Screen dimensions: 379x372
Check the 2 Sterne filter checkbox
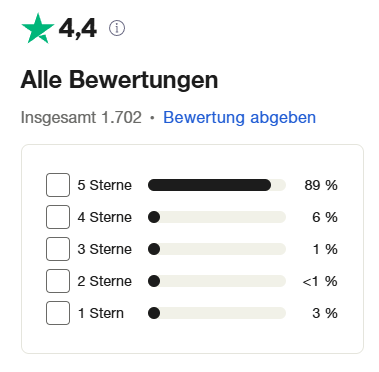[58, 281]
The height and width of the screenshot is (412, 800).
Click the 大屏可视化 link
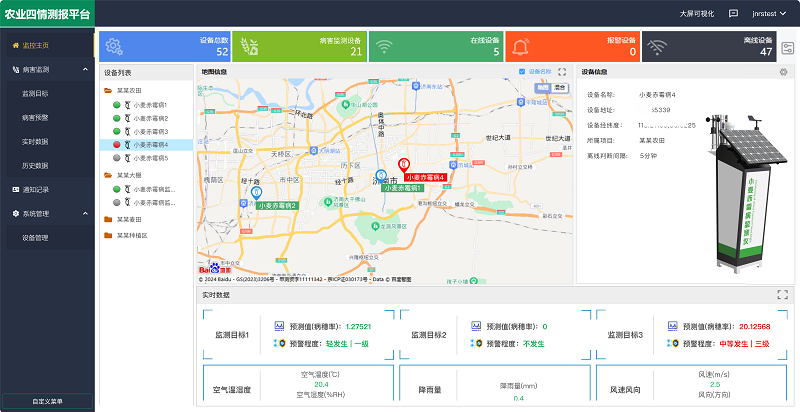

__Problem description__: Each entry above should be written out verbatim, minus its pictures.

__Task response__:
Screen dimensions: 379x372
Check the 2 Sterne filter checkbox
[58, 281]
The height and width of the screenshot is (412, 800).
Click the 大屏可视化 link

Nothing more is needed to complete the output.